Boaz marries Ruth and they have a son, Obed. He is considered technically to be “born to Naomi,” (Ruth 4:17) indicating that Elimelech’s line is continued and Naomi is blessed by Obed’s birth. The genealogy that concludes the book of Ruth climaxes with the wonderful disclosure that Ruth of Moab is the great-grandmother of King David.
Many of the Old Testament books do not identify their author, and the Book of Ruth is no exception. The Talmud, however, refers to Samuel as the author, and Christian traditions also affirm Samuel's authorship. However, modern scholars generally do not accept this tradition. For one thing, Samuel died before David became king, and the genealogy in Ruth 4:18-22 implied that David's kingship is already well known. Also the reference in Ruth 1:1 to the “days when the judges ruled…” indicates that the era had ended and that the audience was somewhat removed from the time.
Although most scholars thus reject Samuel as the book's author, the dating of Ruth is a subject of much debate. Many believe that the Book of Ruth was originally part of the Book of Judges, but was later separated from that book and made independent. The opening verses explicitly place the Book of Ruth in the time of the judges and it concludes with the Davidic lineage. Therefore, one would suppose that the author wrote the story after the time of King David. One possibility is sometime in the tenth century B.C.E., shortly after David's reign.

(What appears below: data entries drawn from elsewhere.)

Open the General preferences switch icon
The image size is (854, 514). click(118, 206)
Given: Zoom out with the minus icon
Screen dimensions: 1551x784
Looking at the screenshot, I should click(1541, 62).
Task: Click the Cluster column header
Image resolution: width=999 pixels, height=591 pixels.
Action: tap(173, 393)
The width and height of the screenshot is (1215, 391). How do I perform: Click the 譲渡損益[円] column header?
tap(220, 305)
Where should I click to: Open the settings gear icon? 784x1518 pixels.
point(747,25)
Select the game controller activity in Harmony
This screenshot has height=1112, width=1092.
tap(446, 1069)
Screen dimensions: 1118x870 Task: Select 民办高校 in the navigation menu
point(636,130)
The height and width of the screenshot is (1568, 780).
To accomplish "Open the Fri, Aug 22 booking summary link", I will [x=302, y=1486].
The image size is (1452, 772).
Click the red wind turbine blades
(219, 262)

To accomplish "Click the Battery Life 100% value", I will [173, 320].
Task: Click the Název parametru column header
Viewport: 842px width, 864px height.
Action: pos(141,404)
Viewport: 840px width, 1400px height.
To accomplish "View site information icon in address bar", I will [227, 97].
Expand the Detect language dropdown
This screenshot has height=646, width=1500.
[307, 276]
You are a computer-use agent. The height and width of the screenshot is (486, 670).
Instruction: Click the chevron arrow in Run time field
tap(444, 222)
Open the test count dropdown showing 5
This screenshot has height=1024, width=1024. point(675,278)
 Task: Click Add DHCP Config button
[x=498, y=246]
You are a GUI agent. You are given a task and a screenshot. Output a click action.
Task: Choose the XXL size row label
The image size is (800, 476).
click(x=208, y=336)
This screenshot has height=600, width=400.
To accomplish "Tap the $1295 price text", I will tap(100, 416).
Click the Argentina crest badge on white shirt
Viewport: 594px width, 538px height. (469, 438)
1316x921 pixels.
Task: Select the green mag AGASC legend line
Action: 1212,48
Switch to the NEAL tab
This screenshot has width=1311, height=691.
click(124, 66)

Others are convinced that the book originates from a much later date of approximately 500 B.C.E.. They argue that the message of Ruth is to show, dramatized, the acceptance of Israelites marrying converts to Judaism. This suggests that the book was written during the early days of the post-exilic period. The great post-exilic priest Ezra condemned intermarriages and ordered the Israelites to abandon their non-Hebrew wives. Indeed, Ezra (10:2ff) and Nehemiah (13:23ff) take the direct opposite view to that of the Book of Ruth on the question of marrying foreign women. According to this theory, Ruth was written in response to Ezra's reform and in defense of a marriage to a foreigner as long as she respects Jewish tradition. Acceptance of such marriages is further enforced by making the connection to the Davidic line, as David is commonly seen as the greatest king of the Hebrew people. In addition, scholars point to the language style of the book as being more in line with the later date.
Some scholars suggest that the writer of Ruth is a woman. Two observations point in the direction of a female author. First, the story centers on the life journey of two women in desperate straits in a male-dominated society, and appears to be from the viewpoint of a woman. Second, Naomi and Ruth’s ingenuity and assertiveness propels the story line.
The book of Ruth has a special significance to Jews. Ruth is honored among several women in Jewish tradition as a convert to Judaism who understood Jewish principles and took them to heart. This book is also dear to the hearts of Jews who are Jews-by-choice. In traditional settings, the Book of Ruth is read on the second day of Shavuot, the spring harvest festival.
One rabbinical tradition holds that while Ruth became the foremother of King David, her sister-in-law Orpha led a degraded life after parting from Naomi and eventually became the mother of Israel's enemy, the giant Goliath.
For Christians the book has additional significance. The connection between Ruth and David is very important because Jesus Christ was born of the Virgin Mary, whose husband Joseph was of the lineage of David, thus making Ruth a fore-mother of Jesus Christ (Matthew 1:5).